During the fiscal year 2009, deferred revenues recorded were $2,673.

     On May 22, 2009, the Company and Becton, Dickinson and Company ("BD")
entered into a Research and Option Agreement (the "Agreement").

     The Agreement provided for the establishment of a research program from the
date of the Agreement until September 30, 2009 whereby BD funded certain
research work by the Company relating to the Company's BACcel(TM) rapid
diagnostics platform (the BACcel(TM) Platform"). The research program included
mutually agreed upon milestones to support BD's product development planning.
Under the terms of the Agreement, in connection with the research program, the
Company received certain periodic payments from BD between the date of the
Agreement and July 1, 2009.

     The Agreement also granted BD an option to acquire for an upfront payment
and product-delivered royalties an exclusive license (the "Exclusive License")
from the Company for certain know-how and patent rights relating the BACcel(TM)
Platform. Upon termination of the option and the technical development project
subsequent to successful milestone completion, Accelr8 received a non-exclusive
license from BD for certain intellectual property.

     On September 24, 2009, BD declined to exercise its licensing option and
will no longer participate in the technical development of the BACcel(TM)
system.
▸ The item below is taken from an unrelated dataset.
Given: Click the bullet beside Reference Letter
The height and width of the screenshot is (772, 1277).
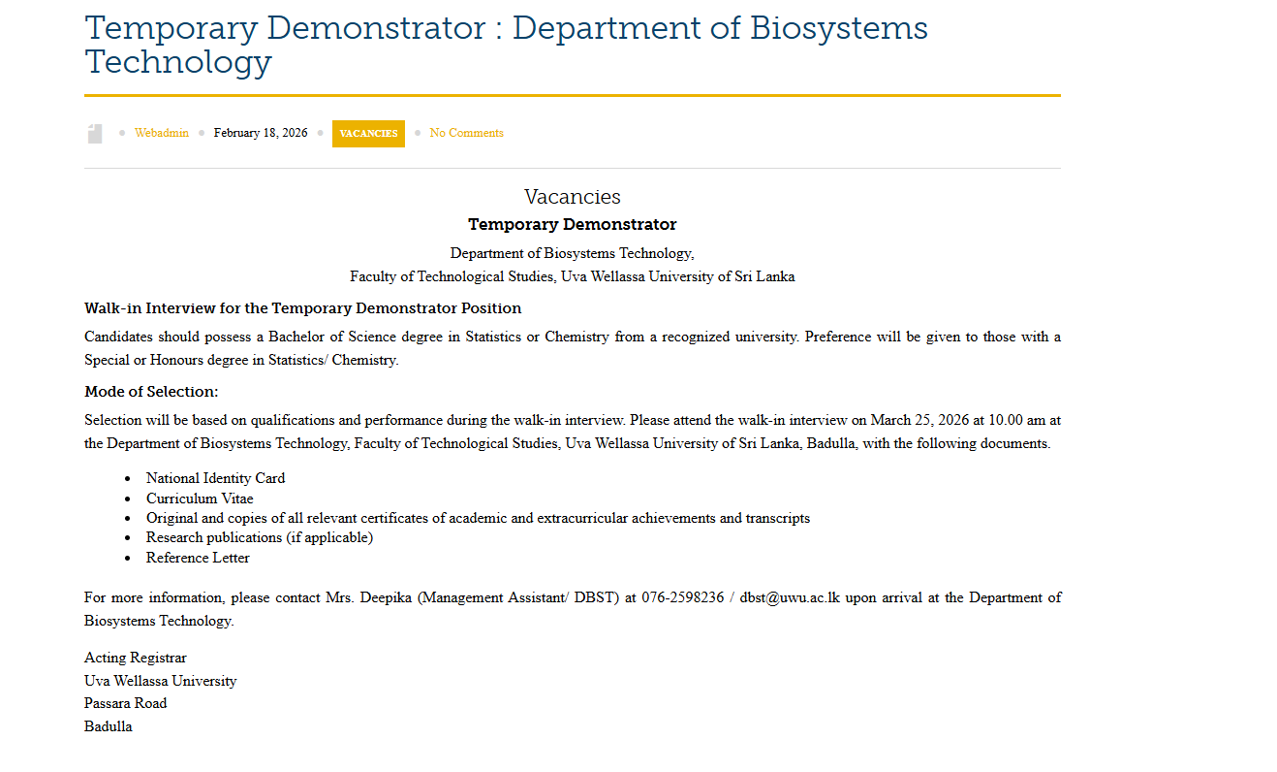Looking at the screenshot, I should click(x=129, y=558).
The Company is currently in discussions with alternative
commercialization prospects and is seeking a new strategic partner to assist in
developing, manufacture and taking the BACcel(TM) system to market.

     Subject to the receipt of capital, during the fiscal year ending July 31,
2010 we intend to continue technical validation of the BACcel(TM) system
methods, continue field studies including pilot clinical studies at Denver
Health and Barnes-Jewish Hospital, continue to publish the results of internal
and collaborative studies, and seek a strategic partner or licensee for
BACcel(TM) product commercialization.


Recently Issued Accounting Pronouncements

     The Financial Accounting Standards Board ("FASB") Accounting Standards
Codification ("ASC") (Topic 105, "Generally Accepted Accounting Principles"),
became the single source for authoritative nongovernmental U.S. generally
accepted accounting principles on July 1, 2009. The Company has adopted FASB ASC
for periods ending after September 15, 2009.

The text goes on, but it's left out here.